Assignment | The entries below must be repeated exactly. None may be skipped.
....
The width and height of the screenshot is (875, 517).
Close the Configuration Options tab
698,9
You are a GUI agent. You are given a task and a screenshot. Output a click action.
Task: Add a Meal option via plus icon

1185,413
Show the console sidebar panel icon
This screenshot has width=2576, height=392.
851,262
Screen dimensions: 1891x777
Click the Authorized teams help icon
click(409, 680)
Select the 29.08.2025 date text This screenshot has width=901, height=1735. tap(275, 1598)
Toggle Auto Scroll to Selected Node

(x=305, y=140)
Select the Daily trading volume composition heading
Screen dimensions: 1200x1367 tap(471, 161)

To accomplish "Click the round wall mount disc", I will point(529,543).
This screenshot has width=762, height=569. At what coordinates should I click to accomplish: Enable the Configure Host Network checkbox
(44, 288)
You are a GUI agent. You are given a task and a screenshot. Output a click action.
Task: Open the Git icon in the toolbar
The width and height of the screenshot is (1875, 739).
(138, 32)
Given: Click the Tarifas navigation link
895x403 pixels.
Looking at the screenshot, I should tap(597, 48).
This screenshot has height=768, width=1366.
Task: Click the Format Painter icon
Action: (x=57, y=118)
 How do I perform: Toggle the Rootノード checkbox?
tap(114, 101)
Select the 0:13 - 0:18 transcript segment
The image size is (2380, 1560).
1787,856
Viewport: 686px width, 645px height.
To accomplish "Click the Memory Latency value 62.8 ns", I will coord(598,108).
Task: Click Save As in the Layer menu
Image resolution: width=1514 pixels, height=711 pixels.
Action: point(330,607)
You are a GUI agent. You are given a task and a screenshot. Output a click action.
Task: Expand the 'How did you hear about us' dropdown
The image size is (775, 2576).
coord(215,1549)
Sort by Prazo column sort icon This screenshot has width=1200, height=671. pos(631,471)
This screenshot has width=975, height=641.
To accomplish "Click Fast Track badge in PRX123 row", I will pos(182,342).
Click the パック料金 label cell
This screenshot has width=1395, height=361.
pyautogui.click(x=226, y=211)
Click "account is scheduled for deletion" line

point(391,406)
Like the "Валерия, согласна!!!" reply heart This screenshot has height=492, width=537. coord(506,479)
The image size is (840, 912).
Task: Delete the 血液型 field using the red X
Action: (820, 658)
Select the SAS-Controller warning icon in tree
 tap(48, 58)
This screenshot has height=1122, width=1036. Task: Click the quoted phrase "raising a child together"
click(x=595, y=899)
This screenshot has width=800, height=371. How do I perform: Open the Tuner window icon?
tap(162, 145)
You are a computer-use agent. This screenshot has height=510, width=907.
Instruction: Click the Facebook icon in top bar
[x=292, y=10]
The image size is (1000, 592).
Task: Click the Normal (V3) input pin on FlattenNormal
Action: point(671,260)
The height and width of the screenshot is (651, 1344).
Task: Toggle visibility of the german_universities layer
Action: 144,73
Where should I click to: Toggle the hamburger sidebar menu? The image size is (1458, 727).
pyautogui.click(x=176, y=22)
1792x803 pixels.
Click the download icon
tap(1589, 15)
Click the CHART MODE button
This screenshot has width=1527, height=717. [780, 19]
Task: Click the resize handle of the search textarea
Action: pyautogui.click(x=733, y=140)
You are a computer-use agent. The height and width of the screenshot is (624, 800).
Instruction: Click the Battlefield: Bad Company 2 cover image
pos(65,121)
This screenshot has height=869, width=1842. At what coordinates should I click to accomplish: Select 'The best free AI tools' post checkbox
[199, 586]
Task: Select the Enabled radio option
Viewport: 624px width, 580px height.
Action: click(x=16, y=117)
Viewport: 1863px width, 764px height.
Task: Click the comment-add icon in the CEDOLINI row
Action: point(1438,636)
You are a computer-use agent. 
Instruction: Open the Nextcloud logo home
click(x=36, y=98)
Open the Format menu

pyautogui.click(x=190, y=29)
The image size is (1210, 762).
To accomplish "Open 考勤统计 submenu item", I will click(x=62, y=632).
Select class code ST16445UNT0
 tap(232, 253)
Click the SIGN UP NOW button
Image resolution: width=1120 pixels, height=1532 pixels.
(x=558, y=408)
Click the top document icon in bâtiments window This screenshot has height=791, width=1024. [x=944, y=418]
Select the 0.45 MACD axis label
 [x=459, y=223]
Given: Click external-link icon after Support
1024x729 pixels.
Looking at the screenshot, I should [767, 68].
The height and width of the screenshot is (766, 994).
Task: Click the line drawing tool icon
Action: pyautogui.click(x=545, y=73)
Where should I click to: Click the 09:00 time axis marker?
....
Result of the exercise |
The width and height of the screenshot is (875, 517).
Close the Configuration Options tab
698,9
You are a GUI agent. You are given a task and a screenshot. Output a click action.
Task: Add a Meal option via plus icon

1185,413
Show the console sidebar panel icon
This screenshot has width=2576, height=392.
851,262
Screen dimensions: 1891x777
Click the Authorized teams help icon
click(409, 680)
Select the 29.08.2025 date text This screenshot has width=901, height=1735. tap(275, 1598)
Toggle Auto Scroll to Selected Node

(x=305, y=140)
Select the Daily trading volume composition heading
Screen dimensions: 1200x1367 tap(471, 161)

To accomplish "Click the round wall mount disc", I will point(529,543).
This screenshot has width=762, height=569. At what coordinates should I click to accomplish: Enable the Configure Host Network checkbox
(44, 288)
You are a GUI agent. You are given a task and a screenshot. Output a click action.
Task: Open the Git icon in the toolbar
The width and height of the screenshot is (1875, 739).
(138, 32)
Given: Click the Tarifas navigation link
895x403 pixels.
Looking at the screenshot, I should tap(597, 48).
This screenshot has height=768, width=1366.
Task: Click the Format Painter icon
Action: (x=57, y=118)
 How do I perform: Toggle the Rootノード checkbox?
tap(114, 101)
Select the 0:13 - 0:18 transcript segment
The image size is (2380, 1560).
1787,856
Viewport: 686px width, 645px height.
To accomplish "Click the Memory Latency value 62.8 ns", I will coord(598,108).
Task: Click Save As in the Layer menu
Image resolution: width=1514 pixels, height=711 pixels.
Action: point(330,607)
You are a GUI agent. You are given a task and a screenshot. Output a click action.
Task: Expand the 'How did you hear about us' dropdown
The image size is (775, 2576).
coord(215,1549)
Sort by Prazo column sort icon This screenshot has width=1200, height=671. pos(631,471)
This screenshot has width=975, height=641.
To accomplish "Click Fast Track badge in PRX123 row", I will pos(182,342).
Click the パック料金 label cell
This screenshot has width=1395, height=361.
pyautogui.click(x=226, y=211)
Click "account is scheduled for deletion" line

point(391,406)
Like the "Валерия, согласна!!!" reply heart This screenshot has height=492, width=537. coord(506,479)
The image size is (840, 912).
Task: Delete the 血液型 field using the red X
Action: (820, 658)
Select the SAS-Controller warning icon in tree
 tap(48, 58)
This screenshot has height=1122, width=1036. Task: Click the quoted phrase "raising a child together"
click(x=595, y=899)
This screenshot has width=800, height=371. How do I perform: Open the Tuner window icon?
tap(162, 145)
You are a computer-use agent. This screenshot has height=510, width=907.
Instruction: Click the Facebook icon in top bar
[x=292, y=10]
The image size is (1000, 592).
Task: Click the Normal (V3) input pin on FlattenNormal
Action: point(671,260)
The height and width of the screenshot is (651, 1344).
Task: Toggle visibility of the german_universities layer
Action: 144,73
Where should I click to: Toggle the hamburger sidebar menu? The image size is (1458, 727).
pyautogui.click(x=176, y=22)
1792x803 pixels.
Click the download icon
tap(1589, 15)
Click the CHART MODE button
This screenshot has width=1527, height=717. [780, 19]
Task: Click the resize handle of the search textarea
Action: pyautogui.click(x=733, y=140)
You are a computer-use agent. The height and width of the screenshot is (624, 800).
Instruction: Click the Battlefield: Bad Company 2 cover image
pos(65,121)
This screenshot has height=869, width=1842. At what coordinates should I click to accomplish: Select 'The best free AI tools' post checkbox
[199, 586]
Task: Select the Enabled radio option
Viewport: 624px width, 580px height.
Action: click(x=16, y=117)
Viewport: 1863px width, 764px height.
Task: Click the comment-add icon in the CEDOLINI row
Action: point(1438,636)
You are a computer-use agent. 
Instruction: Open the Nextcloud logo home
click(x=36, y=98)
Open the Format menu

pyautogui.click(x=190, y=29)
The image size is (1210, 762).
To accomplish "Open 考勤统计 submenu item", I will click(x=62, y=632).
Select class code ST16445UNT0
 tap(232, 253)
Click the SIGN UP NOW button
Image resolution: width=1120 pixels, height=1532 pixels.
(x=558, y=408)
Click the top document icon in bâtiments window This screenshot has height=791, width=1024. [x=944, y=418]
Select the 0.45 MACD axis label
 [x=459, y=223]
Given: Click external-link icon after Support
1024x729 pixels.
Looking at the screenshot, I should [767, 68].
The height and width of the screenshot is (766, 994).
Task: Click the line drawing tool icon
Action: pyautogui.click(x=545, y=73)
Where should I click to: Click the 09:00 time axis marker?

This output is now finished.